と、そんな事を考えている自分に今度は違和感を覚え始めた。この人とは歳の差を理由とした距離感が心地よかった筈なのに、なんだか、これじゃまるで彼女の本音を訊きたがっているみたいではないか。もっと、適当でお互いの言葉に影響されない、そんな淡泊な関係を望んでいるというのに。

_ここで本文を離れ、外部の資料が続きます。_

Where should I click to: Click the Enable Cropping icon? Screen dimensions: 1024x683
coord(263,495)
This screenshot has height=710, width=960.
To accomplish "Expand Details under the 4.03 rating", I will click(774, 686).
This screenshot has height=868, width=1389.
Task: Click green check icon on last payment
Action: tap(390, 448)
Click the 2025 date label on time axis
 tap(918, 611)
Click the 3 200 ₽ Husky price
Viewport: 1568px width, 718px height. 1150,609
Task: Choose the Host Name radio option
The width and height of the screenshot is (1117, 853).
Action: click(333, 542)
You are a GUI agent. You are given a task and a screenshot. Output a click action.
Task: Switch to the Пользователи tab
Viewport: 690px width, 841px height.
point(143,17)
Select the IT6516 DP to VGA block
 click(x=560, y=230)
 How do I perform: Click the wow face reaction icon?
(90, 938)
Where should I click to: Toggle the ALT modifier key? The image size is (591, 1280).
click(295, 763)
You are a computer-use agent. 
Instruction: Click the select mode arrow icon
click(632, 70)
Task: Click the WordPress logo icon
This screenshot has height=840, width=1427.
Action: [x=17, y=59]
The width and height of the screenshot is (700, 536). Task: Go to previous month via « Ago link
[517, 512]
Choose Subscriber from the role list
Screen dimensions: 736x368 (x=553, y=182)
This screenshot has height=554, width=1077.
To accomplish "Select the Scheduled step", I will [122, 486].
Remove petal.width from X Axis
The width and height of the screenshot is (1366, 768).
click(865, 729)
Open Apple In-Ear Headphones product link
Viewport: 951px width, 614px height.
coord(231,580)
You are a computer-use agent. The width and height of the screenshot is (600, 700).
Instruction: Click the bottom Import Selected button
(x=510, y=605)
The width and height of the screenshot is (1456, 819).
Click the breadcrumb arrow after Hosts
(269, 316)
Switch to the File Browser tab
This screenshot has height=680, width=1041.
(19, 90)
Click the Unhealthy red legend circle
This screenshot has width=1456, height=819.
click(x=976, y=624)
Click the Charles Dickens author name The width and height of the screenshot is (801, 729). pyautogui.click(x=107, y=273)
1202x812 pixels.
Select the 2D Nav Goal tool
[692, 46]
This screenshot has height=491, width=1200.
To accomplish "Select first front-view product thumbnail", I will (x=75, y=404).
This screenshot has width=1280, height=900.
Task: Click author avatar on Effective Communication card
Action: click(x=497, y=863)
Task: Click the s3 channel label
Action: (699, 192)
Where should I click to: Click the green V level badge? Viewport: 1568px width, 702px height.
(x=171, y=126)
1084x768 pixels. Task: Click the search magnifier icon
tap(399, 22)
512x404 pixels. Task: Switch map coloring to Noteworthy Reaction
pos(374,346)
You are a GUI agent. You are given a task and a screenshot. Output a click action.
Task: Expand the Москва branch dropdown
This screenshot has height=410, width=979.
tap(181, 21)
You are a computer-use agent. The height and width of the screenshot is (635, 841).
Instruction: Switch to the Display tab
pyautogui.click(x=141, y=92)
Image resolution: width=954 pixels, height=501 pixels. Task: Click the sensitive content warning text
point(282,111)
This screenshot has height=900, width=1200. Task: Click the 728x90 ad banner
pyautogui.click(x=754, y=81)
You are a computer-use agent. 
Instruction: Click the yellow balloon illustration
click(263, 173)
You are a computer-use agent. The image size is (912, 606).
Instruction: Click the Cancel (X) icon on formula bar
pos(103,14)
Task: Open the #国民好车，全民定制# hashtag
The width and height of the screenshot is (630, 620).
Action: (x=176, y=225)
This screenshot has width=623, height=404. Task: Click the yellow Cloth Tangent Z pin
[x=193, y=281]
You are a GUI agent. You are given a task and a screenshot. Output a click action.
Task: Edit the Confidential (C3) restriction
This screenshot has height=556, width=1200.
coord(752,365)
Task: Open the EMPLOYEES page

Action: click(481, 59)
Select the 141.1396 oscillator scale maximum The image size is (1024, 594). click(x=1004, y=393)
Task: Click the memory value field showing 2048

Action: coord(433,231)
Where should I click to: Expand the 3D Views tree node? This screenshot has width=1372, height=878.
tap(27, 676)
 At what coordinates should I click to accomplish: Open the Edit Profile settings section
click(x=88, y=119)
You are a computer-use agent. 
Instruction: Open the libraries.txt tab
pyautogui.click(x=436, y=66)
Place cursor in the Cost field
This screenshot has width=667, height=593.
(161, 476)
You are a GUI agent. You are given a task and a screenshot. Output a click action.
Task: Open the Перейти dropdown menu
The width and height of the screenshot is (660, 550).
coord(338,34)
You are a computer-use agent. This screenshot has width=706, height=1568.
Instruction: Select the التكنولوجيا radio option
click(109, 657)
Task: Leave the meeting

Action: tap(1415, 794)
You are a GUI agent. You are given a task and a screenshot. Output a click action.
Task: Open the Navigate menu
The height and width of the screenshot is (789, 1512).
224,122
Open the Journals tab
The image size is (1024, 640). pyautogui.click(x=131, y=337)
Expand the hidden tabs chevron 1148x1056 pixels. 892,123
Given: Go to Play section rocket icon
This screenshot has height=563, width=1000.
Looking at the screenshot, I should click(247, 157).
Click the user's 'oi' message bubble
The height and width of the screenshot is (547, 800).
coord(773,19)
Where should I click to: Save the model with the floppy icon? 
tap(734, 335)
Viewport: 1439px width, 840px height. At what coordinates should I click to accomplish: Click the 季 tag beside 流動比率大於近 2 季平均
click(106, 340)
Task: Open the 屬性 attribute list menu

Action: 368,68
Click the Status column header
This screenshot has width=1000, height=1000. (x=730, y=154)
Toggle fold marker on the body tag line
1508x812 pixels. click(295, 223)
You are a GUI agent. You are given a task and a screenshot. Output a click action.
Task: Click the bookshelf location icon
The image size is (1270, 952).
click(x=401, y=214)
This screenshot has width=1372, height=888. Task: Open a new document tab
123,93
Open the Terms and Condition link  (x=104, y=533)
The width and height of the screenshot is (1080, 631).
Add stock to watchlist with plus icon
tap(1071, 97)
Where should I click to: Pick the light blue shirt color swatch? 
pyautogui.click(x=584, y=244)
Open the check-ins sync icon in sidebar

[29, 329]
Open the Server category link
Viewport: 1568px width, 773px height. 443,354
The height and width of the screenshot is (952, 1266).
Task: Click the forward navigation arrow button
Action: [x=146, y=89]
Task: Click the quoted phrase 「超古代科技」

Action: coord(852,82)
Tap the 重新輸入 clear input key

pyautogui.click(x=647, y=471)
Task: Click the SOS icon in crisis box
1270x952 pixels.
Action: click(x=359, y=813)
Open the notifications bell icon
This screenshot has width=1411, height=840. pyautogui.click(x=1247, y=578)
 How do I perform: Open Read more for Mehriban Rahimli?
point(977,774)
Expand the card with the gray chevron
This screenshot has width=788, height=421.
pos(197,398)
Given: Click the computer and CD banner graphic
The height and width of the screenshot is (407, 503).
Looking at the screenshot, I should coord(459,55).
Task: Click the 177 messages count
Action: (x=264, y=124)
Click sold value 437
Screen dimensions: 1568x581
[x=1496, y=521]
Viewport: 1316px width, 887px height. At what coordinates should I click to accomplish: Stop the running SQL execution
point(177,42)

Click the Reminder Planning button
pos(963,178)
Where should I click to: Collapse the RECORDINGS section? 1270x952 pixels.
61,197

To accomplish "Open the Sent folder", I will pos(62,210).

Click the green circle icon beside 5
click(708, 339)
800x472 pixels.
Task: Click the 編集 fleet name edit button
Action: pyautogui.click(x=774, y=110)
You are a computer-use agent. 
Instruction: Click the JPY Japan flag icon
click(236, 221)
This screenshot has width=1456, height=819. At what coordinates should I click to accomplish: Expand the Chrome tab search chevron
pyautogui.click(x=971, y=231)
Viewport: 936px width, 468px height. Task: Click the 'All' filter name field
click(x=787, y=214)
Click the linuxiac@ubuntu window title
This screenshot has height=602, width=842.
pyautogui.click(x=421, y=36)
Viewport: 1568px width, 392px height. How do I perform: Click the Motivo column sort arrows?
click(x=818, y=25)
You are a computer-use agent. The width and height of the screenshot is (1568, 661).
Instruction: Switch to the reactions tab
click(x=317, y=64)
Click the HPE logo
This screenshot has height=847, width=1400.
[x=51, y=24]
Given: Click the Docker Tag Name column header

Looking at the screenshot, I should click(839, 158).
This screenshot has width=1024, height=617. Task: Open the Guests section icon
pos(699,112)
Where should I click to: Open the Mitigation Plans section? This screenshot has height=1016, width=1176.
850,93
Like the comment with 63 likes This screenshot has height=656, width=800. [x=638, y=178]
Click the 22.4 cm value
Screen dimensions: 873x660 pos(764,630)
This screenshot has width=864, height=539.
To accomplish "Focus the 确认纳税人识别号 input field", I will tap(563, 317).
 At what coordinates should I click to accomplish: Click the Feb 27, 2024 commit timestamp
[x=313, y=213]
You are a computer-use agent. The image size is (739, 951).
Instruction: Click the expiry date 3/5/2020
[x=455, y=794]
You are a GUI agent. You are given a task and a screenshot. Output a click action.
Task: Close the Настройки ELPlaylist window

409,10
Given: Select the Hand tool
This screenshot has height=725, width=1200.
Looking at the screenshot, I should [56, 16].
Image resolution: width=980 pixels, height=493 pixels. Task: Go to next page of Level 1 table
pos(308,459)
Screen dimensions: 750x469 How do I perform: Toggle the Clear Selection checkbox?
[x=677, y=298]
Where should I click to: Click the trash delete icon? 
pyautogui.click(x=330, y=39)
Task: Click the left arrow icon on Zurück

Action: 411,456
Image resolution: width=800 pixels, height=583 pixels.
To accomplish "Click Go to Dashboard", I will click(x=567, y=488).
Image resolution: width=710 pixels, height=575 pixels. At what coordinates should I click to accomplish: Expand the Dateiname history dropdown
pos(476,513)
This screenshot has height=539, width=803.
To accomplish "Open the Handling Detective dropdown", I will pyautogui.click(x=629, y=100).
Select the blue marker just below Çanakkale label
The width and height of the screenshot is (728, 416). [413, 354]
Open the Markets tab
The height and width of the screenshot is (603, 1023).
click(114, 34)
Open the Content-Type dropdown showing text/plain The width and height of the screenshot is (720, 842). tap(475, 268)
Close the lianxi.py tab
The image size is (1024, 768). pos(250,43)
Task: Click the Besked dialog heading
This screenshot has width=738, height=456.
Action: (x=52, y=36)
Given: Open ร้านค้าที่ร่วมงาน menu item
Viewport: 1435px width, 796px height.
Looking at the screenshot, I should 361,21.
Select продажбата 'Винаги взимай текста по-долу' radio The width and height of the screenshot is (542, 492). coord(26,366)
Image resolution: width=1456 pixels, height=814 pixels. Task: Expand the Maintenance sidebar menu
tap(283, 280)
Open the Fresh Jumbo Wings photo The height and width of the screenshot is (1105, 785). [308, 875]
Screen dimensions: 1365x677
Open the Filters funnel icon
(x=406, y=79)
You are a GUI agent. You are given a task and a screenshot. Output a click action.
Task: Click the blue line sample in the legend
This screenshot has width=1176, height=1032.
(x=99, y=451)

未だ撫でられたままのボクは横目に波打ち際を眺めるばかり。ボクが消しそびれたドラゴンの尾っぽが、徐々に徐々に波に削られていた。消えるか消えないのかはっきりしない、じれったい時間、気づけばボクは口を開いていた。
「お姉さんってさ!」
「ん?」
「お姉さんの名前ってなんなの」
はっと手で口を塞ぐ。何を言っているんだ。さっきまでの葛藤は何だったんだ。これじゃアベコベだ。ボクの唐突な質問に意表を突かれたようなお姉さんだったけれど、すぐ先ほどまでの柔和な表情に戻り、ボクの質問に答えてくれた。
***
ボクとアイツの関係が壊れたきっかけは、駄菓子屋での一幕だった。自販機に比べてサイダーが安く買えるので、試しに買ってみようと訪れた。手に百円玉を握りしめて店頭を眺めていたところ、後ろから、トテツモナイ悪意が飛び込んできた。
「お前、女と遊んでんだって?」
ボクの後ろに立っていたのは、同級生の悪ガキグループだった。そうか、ああそうか、ボクは悟った。いくら何でも、あの海岸は公園の目立たない所に位置していたとはいえ、意外と筒抜けな場所だったのだ。
「お前女好きなの?」
「うわーきっしょ!なになにキスとかした??」
「なに黙ってんの?まさか本当なの??」
同級生からの悪意に、ボクはただ押し黙ることしか出来なかった。どうしようと、これがクラスで言いふらされたらどうしよう。どうなるだろう。色んな可能性を想像するたびに、徐々に頬は熱くなっていく。
ボクは、この夏に恥ずかしい体験をした。
***
「もう来んなよ!」
「うわ急にどうしたのワタ君」
案の定、再び訪れたお姉さんにボクは怒鳴った。その理由はいくつかあるけれど、単純に、ボクが恥ずかしい思いをさせられた元凶であるし、それにボクがこうしたお姉さんと会っている様子を、影から同級生が覗いているかもしれないとビクビクしていたのもあった。
「ほら落ち着いて、サイダーあげるから」
いつものようにお姉さんはボクを撫で始める。そしてあやすように手にサイダーのペットボトルを握らさせる。けれどお姉さんがボクに優しくするたびに、頬が徐々に赤くなるたびに、さっき同級生にからかわれた記憶が鮮明に浮かび上がり、とんでもなく恥ずかしくなった。恥ずかしい、という感情がいっぱいいっぱいの頭の中で爆発した。異なる”恥ずかしい”がないまぜになったのだ。
「うるさい!こんなの!!!」
そう言ってボクはペットボトルのキャップを外し、お姉さんに一瞬蓋の先を向けると、さっと方向を変更して海に、中身をぶちまけた。
「ワタ君!そんなことしちゃダメでしょ」
「お前となんか仲良くなりたくないんだ!近寄んな!」
♪♪♪
それ以来、僕は彼女とは距離を置き、二度と会う事はなくなった。どう考えても子供の癇癪だよな、と今になっては思うのだけれど、お姉さんは僕のその言葉を聞くと、無言でその場を立ち去ったと記憶している。お姉さんがどういう人物だったのか、深く関わろうとしなかった僕は知るよしなんて無いのだけれど、可哀想なコトをしてしまったと今では反省している。
色んな感情が整理できず、恥ずかしがるばかりで本音の言えない、アベコベでグチャグチャだった夏は、記憶の奥底に埋もれるばかりだった。